> Prompt
Please update the listing below by replacing "computer-use agent" with "desktop agent" everywhere it occurs, leaving everything else unchanged.

[Item-finding listing]
_ _ _ _ _ _ _
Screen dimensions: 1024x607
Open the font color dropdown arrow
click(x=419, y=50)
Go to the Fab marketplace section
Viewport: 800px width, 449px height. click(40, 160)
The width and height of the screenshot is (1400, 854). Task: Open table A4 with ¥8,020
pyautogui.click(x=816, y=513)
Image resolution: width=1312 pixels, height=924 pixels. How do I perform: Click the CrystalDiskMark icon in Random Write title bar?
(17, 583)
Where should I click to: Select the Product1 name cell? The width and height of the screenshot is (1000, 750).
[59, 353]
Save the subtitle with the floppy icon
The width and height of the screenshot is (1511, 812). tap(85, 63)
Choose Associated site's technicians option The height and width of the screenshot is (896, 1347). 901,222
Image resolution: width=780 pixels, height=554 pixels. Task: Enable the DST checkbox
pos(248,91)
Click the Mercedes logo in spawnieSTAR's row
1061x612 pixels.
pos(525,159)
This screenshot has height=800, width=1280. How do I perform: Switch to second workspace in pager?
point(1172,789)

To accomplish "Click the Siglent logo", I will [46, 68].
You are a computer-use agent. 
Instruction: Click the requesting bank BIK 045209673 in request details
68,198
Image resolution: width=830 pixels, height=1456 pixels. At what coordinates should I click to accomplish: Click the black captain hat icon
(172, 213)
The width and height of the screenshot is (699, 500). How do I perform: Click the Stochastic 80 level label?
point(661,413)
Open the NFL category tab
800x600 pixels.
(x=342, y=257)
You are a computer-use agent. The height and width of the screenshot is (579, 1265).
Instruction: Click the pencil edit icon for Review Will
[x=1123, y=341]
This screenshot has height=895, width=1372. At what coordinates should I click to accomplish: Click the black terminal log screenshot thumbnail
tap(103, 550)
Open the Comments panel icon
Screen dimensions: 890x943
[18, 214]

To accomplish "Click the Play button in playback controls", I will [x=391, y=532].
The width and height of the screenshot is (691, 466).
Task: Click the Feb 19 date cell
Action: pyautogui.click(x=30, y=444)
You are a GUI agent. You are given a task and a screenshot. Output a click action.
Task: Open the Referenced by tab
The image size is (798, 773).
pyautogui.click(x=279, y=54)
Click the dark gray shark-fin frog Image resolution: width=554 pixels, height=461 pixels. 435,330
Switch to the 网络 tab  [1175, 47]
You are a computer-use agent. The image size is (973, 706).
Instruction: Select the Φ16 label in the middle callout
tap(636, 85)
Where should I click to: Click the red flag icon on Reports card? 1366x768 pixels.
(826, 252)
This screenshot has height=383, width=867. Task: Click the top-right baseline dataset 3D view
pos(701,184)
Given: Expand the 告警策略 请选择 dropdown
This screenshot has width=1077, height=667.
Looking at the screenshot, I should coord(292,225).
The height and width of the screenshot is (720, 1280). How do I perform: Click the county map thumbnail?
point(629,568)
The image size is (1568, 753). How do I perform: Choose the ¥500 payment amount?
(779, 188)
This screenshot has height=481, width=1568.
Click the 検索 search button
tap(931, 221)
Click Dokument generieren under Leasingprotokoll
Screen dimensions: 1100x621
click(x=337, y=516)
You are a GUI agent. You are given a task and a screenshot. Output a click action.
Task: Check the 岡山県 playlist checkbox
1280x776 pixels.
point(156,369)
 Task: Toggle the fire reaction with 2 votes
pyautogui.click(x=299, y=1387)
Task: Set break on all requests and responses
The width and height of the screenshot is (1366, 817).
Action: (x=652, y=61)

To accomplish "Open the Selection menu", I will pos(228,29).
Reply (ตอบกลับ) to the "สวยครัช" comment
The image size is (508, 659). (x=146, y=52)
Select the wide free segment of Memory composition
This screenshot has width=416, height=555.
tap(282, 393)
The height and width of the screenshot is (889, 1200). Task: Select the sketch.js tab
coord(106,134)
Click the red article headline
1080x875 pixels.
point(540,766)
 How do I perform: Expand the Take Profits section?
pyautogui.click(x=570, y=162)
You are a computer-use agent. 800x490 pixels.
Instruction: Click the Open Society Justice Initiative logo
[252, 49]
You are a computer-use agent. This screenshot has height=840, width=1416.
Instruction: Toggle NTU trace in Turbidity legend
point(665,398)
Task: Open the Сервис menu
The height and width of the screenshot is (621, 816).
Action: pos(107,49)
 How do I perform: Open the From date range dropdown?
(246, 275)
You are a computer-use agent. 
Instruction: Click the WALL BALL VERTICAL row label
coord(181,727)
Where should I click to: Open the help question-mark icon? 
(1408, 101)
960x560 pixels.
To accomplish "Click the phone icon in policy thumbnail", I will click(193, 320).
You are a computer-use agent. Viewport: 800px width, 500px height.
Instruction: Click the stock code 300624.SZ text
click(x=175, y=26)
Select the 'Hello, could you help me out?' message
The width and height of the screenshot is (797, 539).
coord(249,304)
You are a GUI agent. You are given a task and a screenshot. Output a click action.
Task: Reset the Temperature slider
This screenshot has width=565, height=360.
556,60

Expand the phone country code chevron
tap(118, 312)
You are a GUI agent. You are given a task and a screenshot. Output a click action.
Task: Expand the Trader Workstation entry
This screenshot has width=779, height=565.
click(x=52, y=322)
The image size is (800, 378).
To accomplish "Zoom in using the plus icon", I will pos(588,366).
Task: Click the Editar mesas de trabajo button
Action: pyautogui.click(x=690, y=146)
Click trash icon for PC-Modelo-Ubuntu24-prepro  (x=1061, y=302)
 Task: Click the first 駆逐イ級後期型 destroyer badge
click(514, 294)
_ _ _ _ _ _ _
> Reply
Screen dimensions: 1024x607
Open the font color dropdown arrow
click(x=419, y=50)
Go to the Fab marketplace section
Viewport: 800px width, 449px height. click(40, 160)
The width and height of the screenshot is (1400, 854). Task: Open table A4 with ¥8,020
pyautogui.click(x=816, y=513)
Image resolution: width=1312 pixels, height=924 pixels. How do I perform: Click the CrystalDiskMark icon in Random Write title bar?
(17, 583)
Where should I click to: Select the Product1 name cell? The width and height of the screenshot is (1000, 750).
[59, 353]
Save the subtitle with the floppy icon
The width and height of the screenshot is (1511, 812). tap(85, 63)
Choose Associated site's technicians option The height and width of the screenshot is (896, 1347). 901,222
Image resolution: width=780 pixels, height=554 pixels. Task: Enable the DST checkbox
pos(248,91)
Click the Mercedes logo in spawnieSTAR's row
1061x612 pixels.
pos(525,159)
This screenshot has height=800, width=1280. How do I perform: Switch to second workspace in pager?
point(1172,789)

To accomplish "Click the Siglent logo", I will [46, 68].
You are a desktop agent. 
Instruction: Click the requesting bank BIK 045209673 in request details
68,198
Image resolution: width=830 pixels, height=1456 pixels. At what coordinates should I click to accomplish: Click the black captain hat icon
(172, 213)
The width and height of the screenshot is (699, 500). How do I perform: Click the Stochastic 80 level label?
point(661,413)
Open the NFL category tab
800x600 pixels.
(x=342, y=257)
You are a desktop agent. The height and width of the screenshot is (579, 1265).
Instruction: Click the pencil edit icon for Review Will
[x=1123, y=341]
This screenshot has height=895, width=1372. At what coordinates should I click to accomplish: Click the black terminal log screenshot thumbnail
tap(103, 550)
Open the Comments panel icon
Screen dimensions: 890x943
[18, 214]

To accomplish "Click the Play button in playback controls", I will [x=391, y=532].
The width and height of the screenshot is (691, 466).
Task: Click the Feb 19 date cell
Action: pyautogui.click(x=30, y=444)
You are a GUI agent. You are given a task and a screenshot. Output a click action.
Task: Open the Referenced by tab
The image size is (798, 773).
pyautogui.click(x=279, y=54)
Click the dark gray shark-fin frog Image resolution: width=554 pixels, height=461 pixels. 435,330
Switch to the 网络 tab  [1175, 47]
You are a desktop agent. The image size is (973, 706).
Instruction: Select the Φ16 label in the middle callout
tap(636, 85)
Where should I click to: Click the red flag icon on Reports card? 1366x768 pixels.
(826, 252)
This screenshot has height=383, width=867. Task: Click the top-right baseline dataset 3D view
pos(701,184)
Given: Expand the 告警策略 请选择 dropdown
This screenshot has width=1077, height=667.
Looking at the screenshot, I should coord(292,225).
The height and width of the screenshot is (720, 1280). How do I perform: Click the county map thumbnail?
point(629,568)
The image size is (1568, 753). How do I perform: Choose the ¥500 payment amount?
(779, 188)
This screenshot has height=481, width=1568.
Click the 検索 search button
tap(931, 221)
Click Dokument generieren under Leasingprotokoll
Screen dimensions: 1100x621
click(x=337, y=516)
You are a GUI agent. You are given a task and a screenshot. Output a click action.
Task: Check the 岡山県 playlist checkbox
1280x776 pixels.
point(156,369)
 Task: Toggle the fire reaction with 2 votes
pyautogui.click(x=299, y=1387)
Task: Set break on all requests and responses
The width and height of the screenshot is (1366, 817).
Action: (x=652, y=61)

To accomplish "Open the Selection menu", I will pos(228,29).
Reply (ตอบกลับ) to the "สวยครัช" comment
The image size is (508, 659). (x=146, y=52)
Select the wide free segment of Memory composition
This screenshot has width=416, height=555.
tap(282, 393)
The height and width of the screenshot is (889, 1200). Task: Select the sketch.js tab
coord(106,134)
Click the red article headline
1080x875 pixels.
point(540,766)
 How do I perform: Expand the Take Profits section?
pyautogui.click(x=570, y=162)
You are a desktop agent. 800x490 pixels.
Instruction: Click the Open Society Justice Initiative logo
[252, 49]
You are a desktop agent. This screenshot has height=840, width=1416.
Instruction: Toggle NTU trace in Turbidity legend
point(665,398)
Task: Open the Сервис menu
The height and width of the screenshot is (621, 816).
Action: pos(107,49)
 How do I perform: Open the From date range dropdown?
(246, 275)
You are a desktop agent. 
Instruction: Click the WALL BALL VERTICAL row label
coord(181,727)
Where should I click to: Open the help question-mark icon? 
(1408, 101)
960x560 pixels.
To accomplish "Click the phone icon in policy thumbnail", I will click(193, 320).
You are a desktop agent. Viewport: 800px width, 500px height.
Instruction: Click the stock code 300624.SZ text
click(x=175, y=26)
Select the 'Hello, could you help me out?' message
The width and height of the screenshot is (797, 539).
coord(249,304)
You are a GUI agent. You are given a task and a screenshot. Output a click action.
Task: Reset the Temperature slider
This screenshot has width=565, height=360.
556,60

Expand the phone country code chevron
tap(118, 312)
You are a GUI agent. You are given a task and a screenshot. Output a click action.
Task: Expand the Trader Workstation entry
This screenshot has width=779, height=565.
click(x=52, y=322)
The image size is (800, 378).
To accomplish "Zoom in using the plus icon", I will pos(588,366).
Task: Click the Editar mesas de trabajo button
Action: pyautogui.click(x=690, y=146)
Click trash icon for PC-Modelo-Ubuntu24-prepro  (x=1061, y=302)
 Task: Click the first 駆逐イ級後期型 destroyer badge
click(514, 294)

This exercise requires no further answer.